Task to complete :: The output is the lines below from the one with "Select the Design row label" through the one with "Viewport: 1337px width, 896px", both included, printed exactly and with no other line.

Exercise materials ::
____

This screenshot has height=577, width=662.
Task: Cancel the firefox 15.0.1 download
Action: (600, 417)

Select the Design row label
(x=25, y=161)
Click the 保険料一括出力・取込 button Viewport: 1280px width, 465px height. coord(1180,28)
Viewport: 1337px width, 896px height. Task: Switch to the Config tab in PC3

____

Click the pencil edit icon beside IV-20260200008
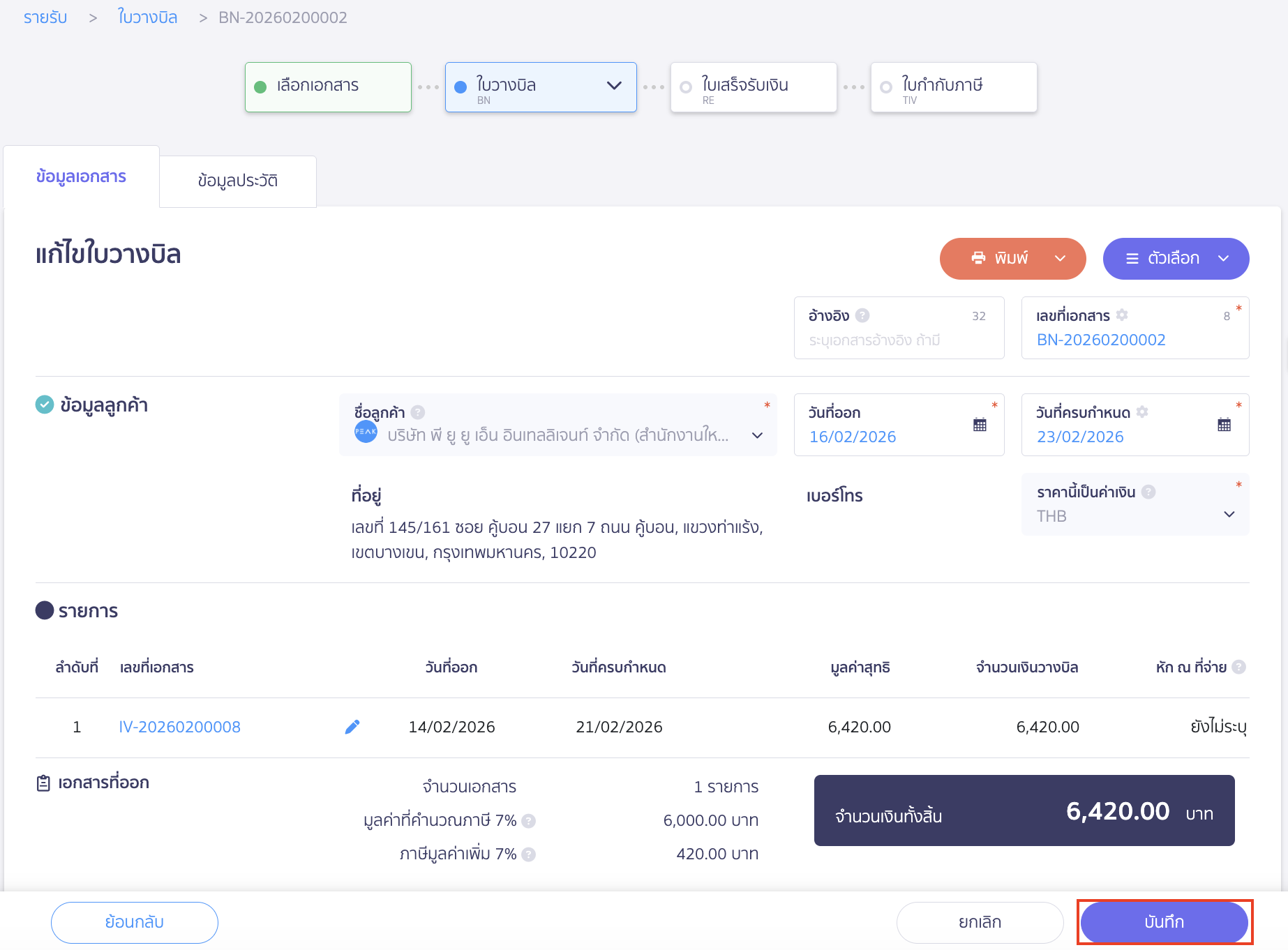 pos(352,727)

____

Problem solution ::
Select the Design row label
(x=25, y=161)
Click the 保険料一括出力・取込 button Viewport: 1280px width, 465px height. coord(1180,28)
Viewport: 1337px width, 896px height. Task: Switch to the Config tab in PC3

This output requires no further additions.